Abstracts (first author)
Potential and constrains of adaptation to ocean acidification in the globally important marine phytoplankton species Emiliania huxleyi
The biological impacts of climate change and the associated acidification of the surface ocean are intensely studied, with likely consequences for biodiversity and ecosystem functioning emerging as a consensus. However, evolutionary responses have only recently been considered. Marine microbes with short generation times and large population size are good candidates for testing the evolutionary potential to respond to ocean acidification. We used the globally important marine phytoplankton species Emiliania huxleyi for a 1000 generation selection experiment in elevated CO2 and found that adaptive evolution to ocean acidification is possible and likely fast enough to act on time scales relevant to climate change. Replicate populations selected under high CO2 consistently revealed higher fitness than control populations under ocean acidification conditions.
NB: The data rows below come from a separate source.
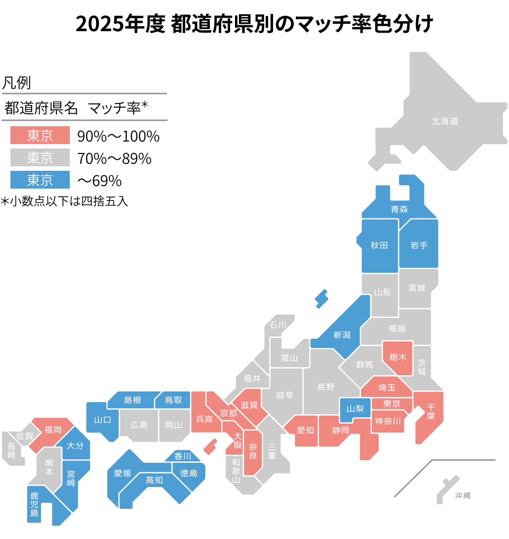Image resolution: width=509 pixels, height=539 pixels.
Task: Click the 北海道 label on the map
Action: pyautogui.click(x=445, y=121)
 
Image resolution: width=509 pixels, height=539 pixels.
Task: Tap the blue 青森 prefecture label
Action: pyautogui.click(x=399, y=209)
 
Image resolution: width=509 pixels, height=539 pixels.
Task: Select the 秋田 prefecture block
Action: pyautogui.click(x=379, y=245)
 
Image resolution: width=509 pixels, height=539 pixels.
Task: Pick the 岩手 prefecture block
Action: pyautogui.click(x=418, y=245)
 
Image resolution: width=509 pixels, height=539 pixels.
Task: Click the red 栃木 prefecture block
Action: pyautogui.click(x=398, y=357)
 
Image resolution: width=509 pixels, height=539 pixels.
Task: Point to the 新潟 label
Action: pyautogui.click(x=342, y=335)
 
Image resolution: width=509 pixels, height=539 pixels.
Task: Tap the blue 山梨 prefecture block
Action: pyautogui.click(x=355, y=409)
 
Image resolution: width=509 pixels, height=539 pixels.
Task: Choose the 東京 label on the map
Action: pyautogui.click(x=391, y=404)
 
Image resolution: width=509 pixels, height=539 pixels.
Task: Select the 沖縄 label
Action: pyautogui.click(x=463, y=495)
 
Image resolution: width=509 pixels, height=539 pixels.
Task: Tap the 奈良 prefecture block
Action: pyautogui.click(x=253, y=451)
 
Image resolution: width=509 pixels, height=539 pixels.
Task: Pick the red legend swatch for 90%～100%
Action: pyautogui.click(x=40, y=135)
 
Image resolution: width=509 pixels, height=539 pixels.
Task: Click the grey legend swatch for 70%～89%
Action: pyautogui.click(x=40, y=158)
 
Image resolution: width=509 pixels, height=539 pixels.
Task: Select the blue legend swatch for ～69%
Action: pyautogui.click(x=40, y=180)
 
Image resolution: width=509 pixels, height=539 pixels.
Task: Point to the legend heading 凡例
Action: pyautogui.click(x=17, y=83)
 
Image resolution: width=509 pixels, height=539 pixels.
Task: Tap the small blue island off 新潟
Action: pyautogui.click(x=322, y=298)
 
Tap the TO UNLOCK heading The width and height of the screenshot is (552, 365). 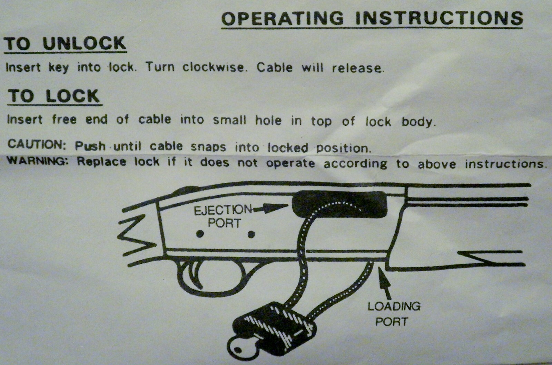65,44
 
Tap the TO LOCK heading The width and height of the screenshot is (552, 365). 54,96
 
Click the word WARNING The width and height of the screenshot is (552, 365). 38,161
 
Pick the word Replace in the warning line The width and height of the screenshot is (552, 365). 101,161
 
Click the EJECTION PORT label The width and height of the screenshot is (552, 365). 223,216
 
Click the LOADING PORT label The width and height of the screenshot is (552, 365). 393,314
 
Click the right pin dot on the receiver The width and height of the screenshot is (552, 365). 252,235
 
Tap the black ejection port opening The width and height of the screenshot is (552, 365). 340,204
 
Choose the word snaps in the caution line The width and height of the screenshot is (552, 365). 208,147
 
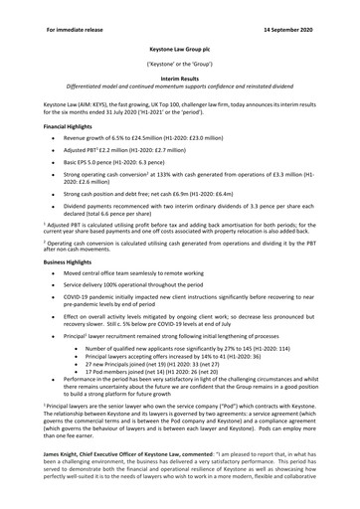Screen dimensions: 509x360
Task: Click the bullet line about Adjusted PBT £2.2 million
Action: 139,158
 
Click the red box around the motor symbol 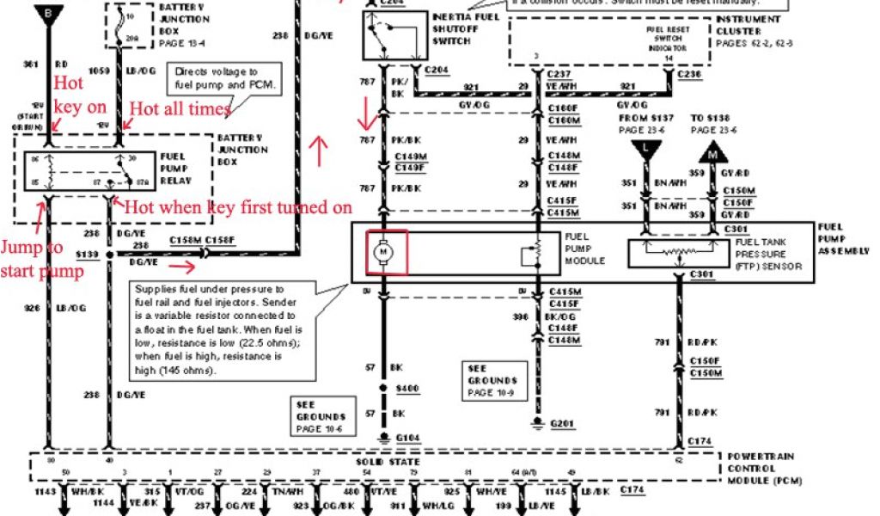[387, 253]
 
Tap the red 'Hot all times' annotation [179, 108]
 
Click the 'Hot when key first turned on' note [238, 207]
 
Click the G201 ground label [561, 424]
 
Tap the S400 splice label [407, 389]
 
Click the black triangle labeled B [48, 15]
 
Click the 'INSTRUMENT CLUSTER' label [748, 30]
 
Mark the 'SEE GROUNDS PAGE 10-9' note [492, 380]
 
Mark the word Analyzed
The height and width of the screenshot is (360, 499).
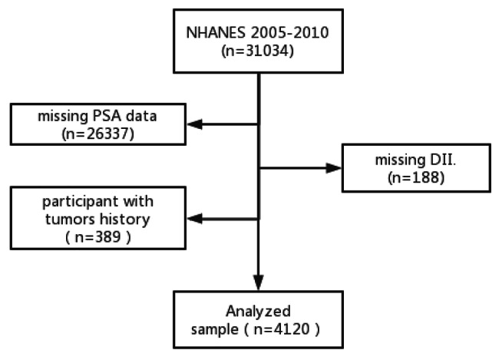259,312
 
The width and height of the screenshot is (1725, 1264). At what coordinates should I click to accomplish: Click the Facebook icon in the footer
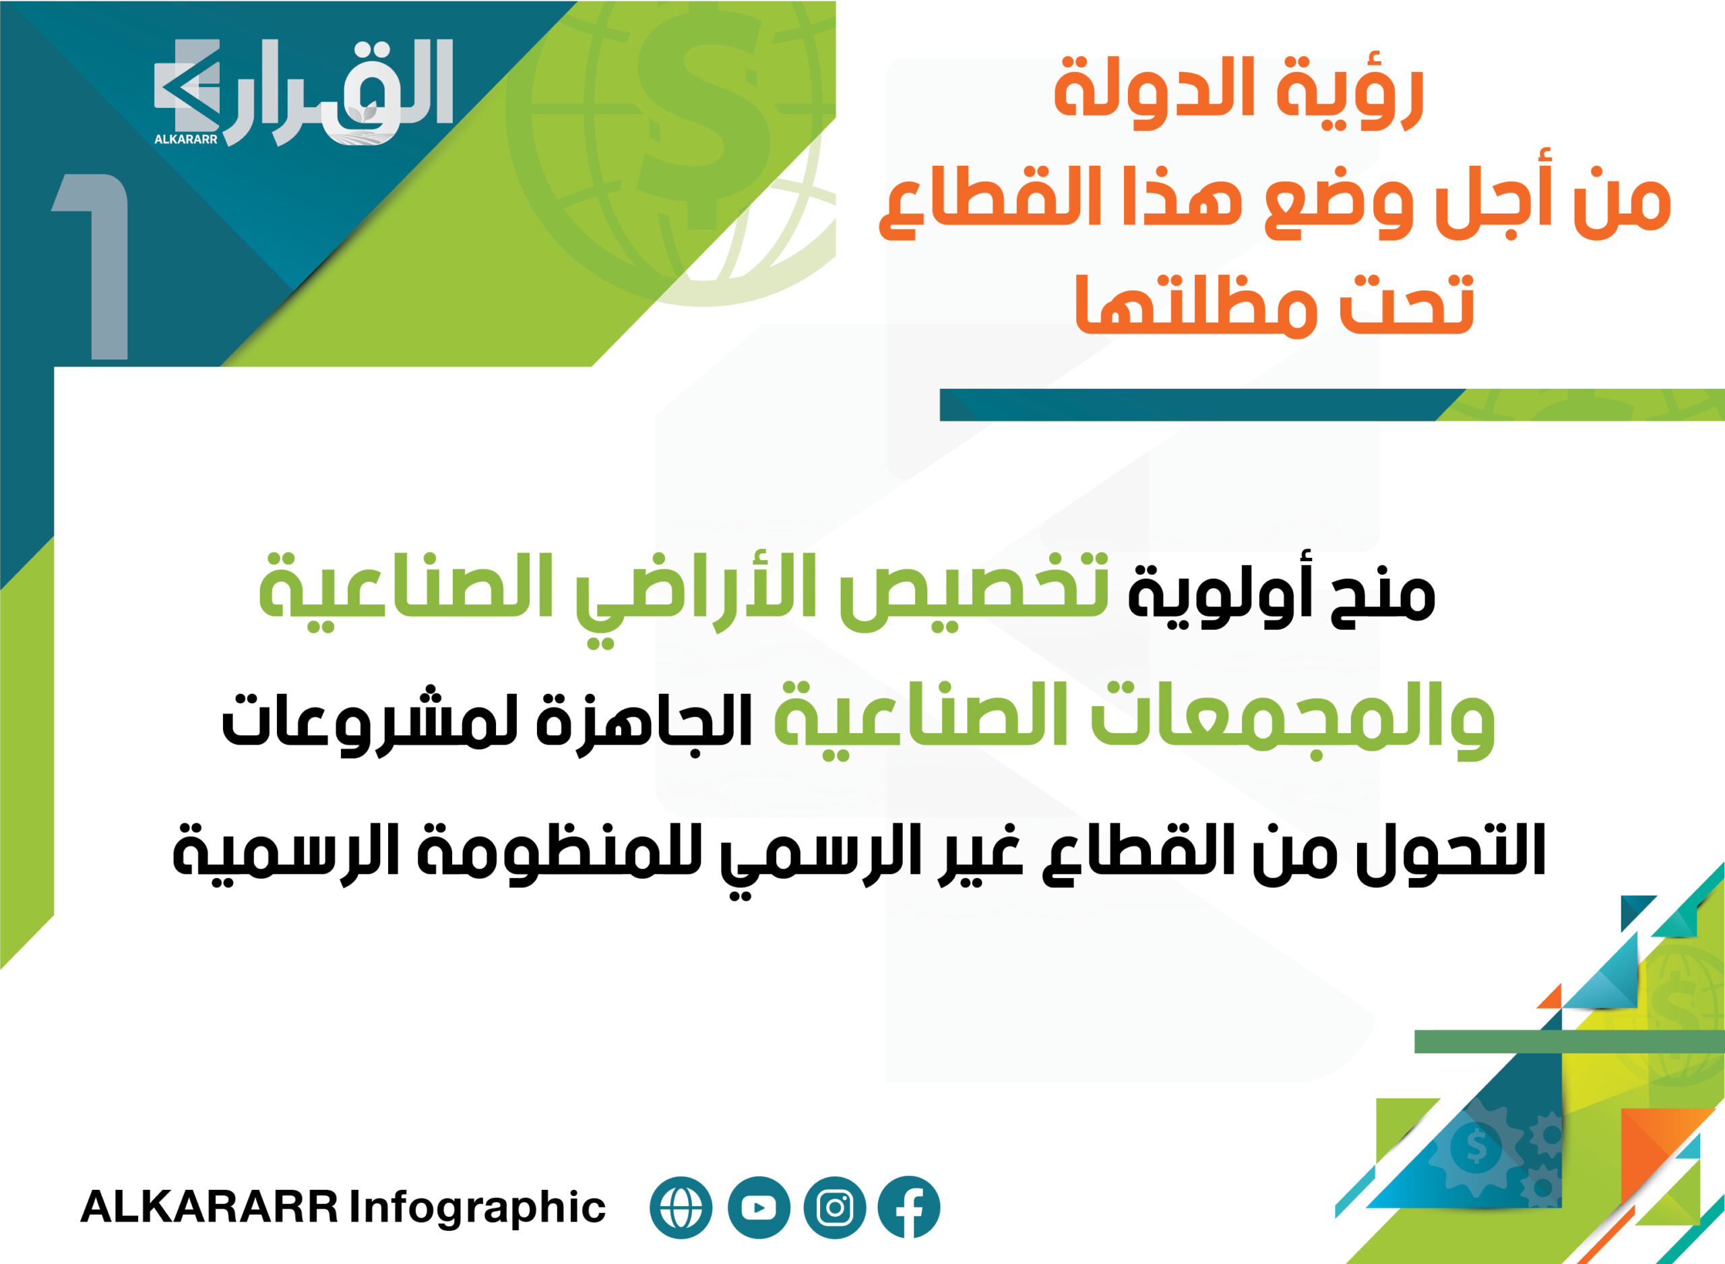click(909, 1207)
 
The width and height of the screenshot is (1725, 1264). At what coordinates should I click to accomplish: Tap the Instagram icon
click(835, 1207)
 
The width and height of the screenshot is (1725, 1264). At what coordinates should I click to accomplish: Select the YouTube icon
click(759, 1207)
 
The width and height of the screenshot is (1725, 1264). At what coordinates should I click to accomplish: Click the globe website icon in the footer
click(681, 1207)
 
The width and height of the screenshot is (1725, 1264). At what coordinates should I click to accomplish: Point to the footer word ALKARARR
click(210, 1207)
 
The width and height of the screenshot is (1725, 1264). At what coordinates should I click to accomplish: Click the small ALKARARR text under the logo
click(186, 139)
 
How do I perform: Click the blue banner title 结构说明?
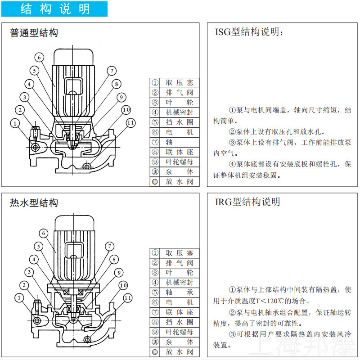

To investigate whether such phenotypic convergence involves the same or different mutations, we exposed adapted populations to a novel environment where pleiotropic effects can serve as a proxy for divergent genetic bases of previous adaptation to high CO2. We identified divergent functional genetic bases in replicate high CO2 adapted but not in control populations. This indicates that many evolutionary trajectories to high CO2 adaptation are possible in E. huxleyi but also suggests that pleiotropy may constrain adaptation of natural E. huxleyi populations to ocean acidification. Our results highlight the urgent need to consider evolutionary processes when assessing the responses of marine microbes to future ocean conditions.